Background Sub-alpine meadows are one of the important ecosystems in mountainous regions of northern China and beneficial for biodiversity conservation, hydrological regulation, and soil and water conservation. Dongling Mountain is in the eastern margin of China's subalpine meadow zone and presents high ecological sensitivity. The sub-alpine meadow in Dongling Mountain has been affected by both extreme rain event and anthropogenic disturbance. Increasing heavy rain events, prolonged drought, and blooming tourism have resulted in serious soil erosion and vegetation degradation. Understanding the mechanisms and spatial dynamics of meadow degradation is essential to developing adaptive strategies for ecological restoration and sustainable mountain land management.

Methods This study integrated multi-temporal high-resolution remote sensing imagery (2012, 2016, 2020, and 2023) with extensive field investigations to examine the spatiotemporal evolution of meadow degradation in Dongling Mountain. Vegetation degradation was assessed using the Visible-band Difference Vegetation Index (VDVI). Three major erosion types were classified, including patch, sheet, and linear. Field soil samples in different erosion zones were used for soil nutrient content measurement, including total nitrogen (TN), total carbon (TC), and soil organic matter (SOM) as well as vegetation.

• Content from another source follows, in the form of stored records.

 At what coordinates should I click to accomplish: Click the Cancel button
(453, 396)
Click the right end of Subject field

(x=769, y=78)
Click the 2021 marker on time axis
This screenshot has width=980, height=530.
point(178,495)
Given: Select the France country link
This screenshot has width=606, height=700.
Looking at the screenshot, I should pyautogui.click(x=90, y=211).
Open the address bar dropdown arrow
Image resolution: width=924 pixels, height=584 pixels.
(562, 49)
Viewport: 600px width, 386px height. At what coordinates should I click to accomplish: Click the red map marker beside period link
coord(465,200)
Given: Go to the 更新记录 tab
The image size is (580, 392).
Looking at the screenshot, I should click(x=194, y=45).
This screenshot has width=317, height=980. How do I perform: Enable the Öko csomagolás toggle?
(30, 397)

Results 1) Over the past decades, mean annual temperature has risen, extreme rainfall events have become more intense, and dry spells have lengthened. This hydro-climatic volatility has destabilized surface hydrology, producing stronger, flashier runoff that accelerates soil detachment. 2) Erosion morphology has followed a clear succession from isolated patches type to aggregated polygon expansion type and ultimately to continuous linear gullies. The extreme storm of July 2023 alone enlarges the total eroded area by 28%, with linear types growing fastest along flow-convergence lines. This patch-sheet-linear trajectory reveals the dominant role of topographic drainage networks in guiding erosion expansion under extreme rainfall events. 3) Soil and vegetation attributes deteriorate systematically along that spatial gradient. Linear erosion belts demonstrate the lowest total nitrogen, total carbon and soil organic matter contents, reflecting severe nutrient depletion and structural collapse. Plant communities at the linear erosion belts are dominated by a few pioneer or stress-tolerant species, and diversity indices drop sharply. Zonal and patchy sectors show moderate to mild nutrient loss yet retain higher Shannon-Wiener, Simpson and Pielou values, indicating early-stage degradation with realistic prospects for natural or assisted recovery.

Conclusions The degradation of sub-alpine meadow in Dongling Mountain reflects a phased and spatially structured process driven by extreme weather patterns. Linear erosion possesses the greatest ecological threat due to its intensity and irreversibility, while patchy erosion areas present the highest restoration potential. Restoration strategies should be tailored by erosion type and degradation stage, combining preventive measures in early-stage areas with structural and biological interventions in severely degraded zones. The findings provide a scientific basis for precision management and adaptive restoration in fragile mountainous meadow ecosystems under on-going climate change.